OUTLINE: Patients are randomized to 1 of 2 arms.
ARM A:
INDUCTION: Patients receive cyclophosphamide intravenously (IV) over 3 hours every 12
hours (Q12H) on days 1-3 of cycles 1, 3, 5, and 7, vincristine IV on days 1 and 8 of
cycle 1, 3, 5, and 7, dexamethasone IV or orally (PO) on days 1-4 and 11-14 of cycles 1,
3, 5, and 7, inotuzumab ozogamicin IV over 1 hour on days 2 and 8 of cycles 1-4,
methotrexate IV over 24 hours on day 1 of cycles 2, 4, 6, and 8, cytarabine IV over 3
hours Q12H on days 2-3 of cycles 2, 4, 6, and 8, and methylprednisolone IV over 2 hours
Q12H on days 1-3. Patients with leukemic blasts expressing CD20 also receive rituximab IV
on days 2 and 8 of cycles 1-4. For patients >= 70 years of age, treatment repeats every
28 days for 2 cycles (an additional 2 cycles may be given at the discretion of the
principal investigator [PI]) in the absence of disease progression or unacceptable
toxicity. For patients < 70 years of age, treatment repeats every 28 days for 8 cycles in
the absence of disease progression or unacceptable toxicity.
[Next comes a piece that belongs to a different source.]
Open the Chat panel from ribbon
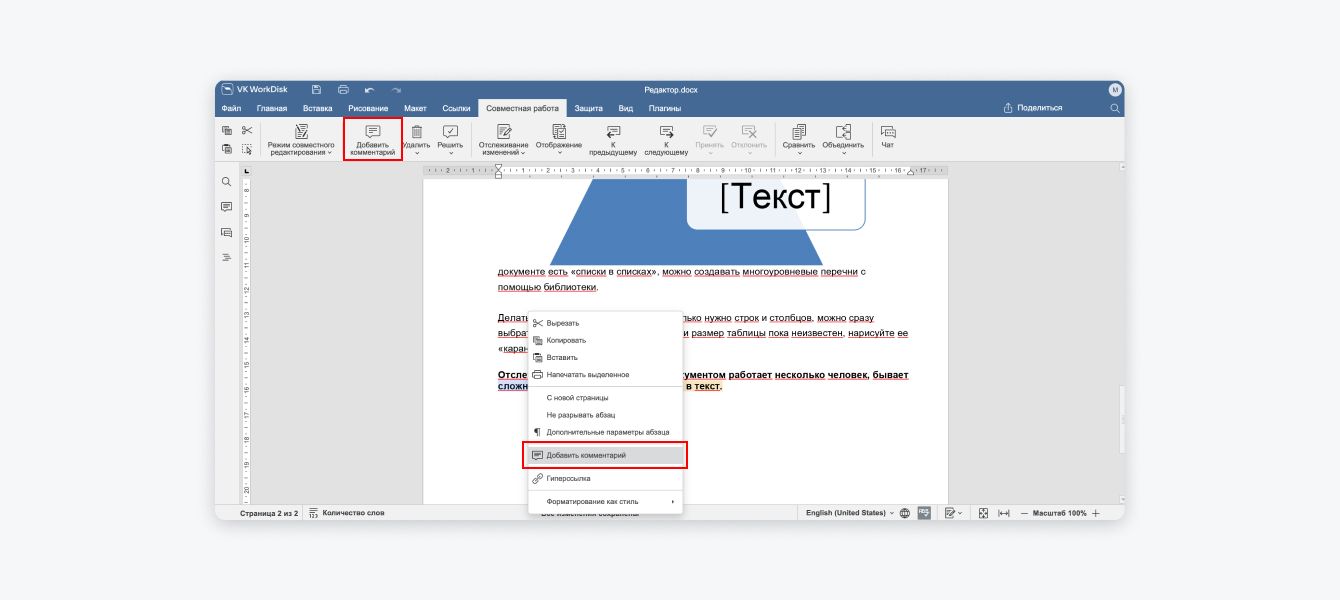Viewport: 1340px width, 600px height. click(x=887, y=137)
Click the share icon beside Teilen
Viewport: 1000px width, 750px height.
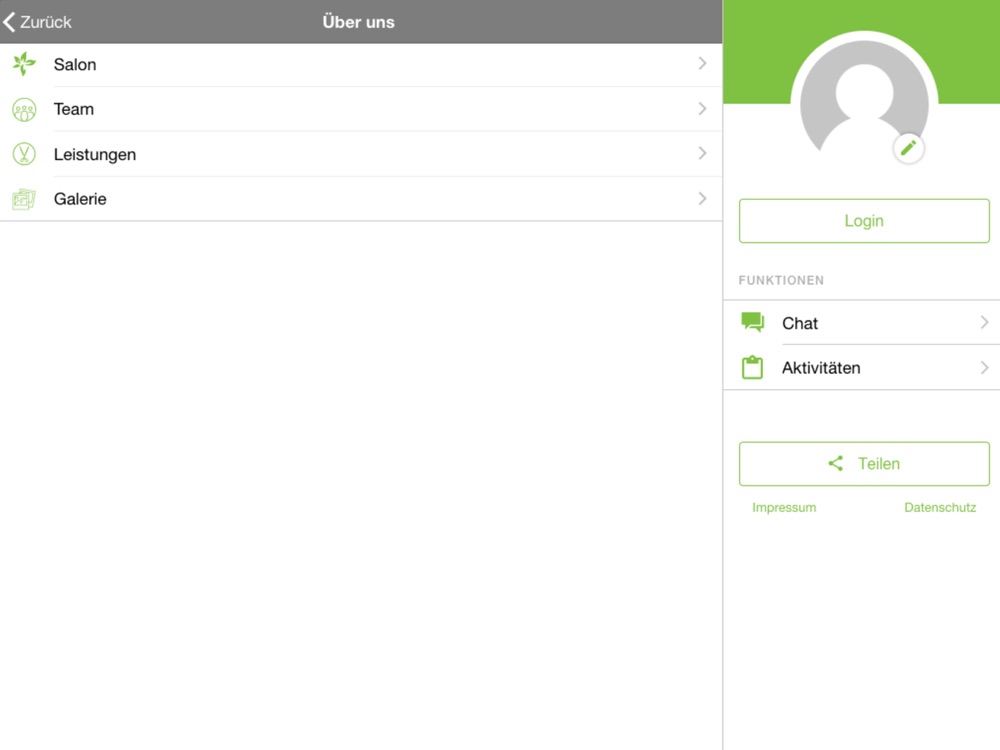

MAINTENANCE: Patients receive vincristine IV on day 1, prednisone PO daily on days 1-5,
mercaptopurine PO twice daily (BID) on days 1-28, and methotrexate PO weekly. Treatment
repeats every 28 days for up to 24 cycles or 2 years, whichever comes first, in the
absence of disease progression or unacceptable toxicity.
ARM B:
INDUCTION: Patients receive cyclophosphamide IV over 3 hours Q12H on days 1-3 of cycle 1,
3, 5, and 7, vincristine IV on days 1 and 8 of cycles 1, 3, 5, and 7, dexamethasone IV or
PO on days 1-4 and 11-14 of cycle 1, 3, 5, and 7, doxorubicin IV over 24 hours on day 4
of cycles 1, 3, 5, and 7, methotrexate IV over 24 hours on day 1 of cycles 2, 4, 6, and
8, cytarabine IV over 3 hours Q12H on days 2-3 of cycles 2, 4, 6, and 8, and
methylprednisolone IV over 2 hours Q12H on days 1-3 of cycles 2, 4, 6, and 8. Patients
with leukemic blasts expressing CD20 also receive rituximab IV on days 2 and 8 of cycles
1-4. For patients >= 70 years of age, treatment repeats every 28 days for 2 cycles (an
additional 2 cycles may be given at the discretion of the PI) in absence of disease
progression or unacceptable toxicity. For patients < 70 years of age, treatment repeats
every 28 days for 8 cycles in the absence of disease progression or unacceptable
toxicity.
MAINTENANCE: Patients receive vincristine IV on day 1, prednisone PO daily on days 1-5,
mercaptopurine PO BID on days 1-28, and methotrexate PO weekly. Treatment repeats every
28 days for up to 24 cycles or 2 years, whichever comes first, in the absence of disease
progression or unacceptable toxicity.
After completion of study treatment, patients are followed up every 2 months until 1 year
after completion of therapy, every 3 months until 2 years after completion of therapy,
and then every 6 months until 5 years from study registration.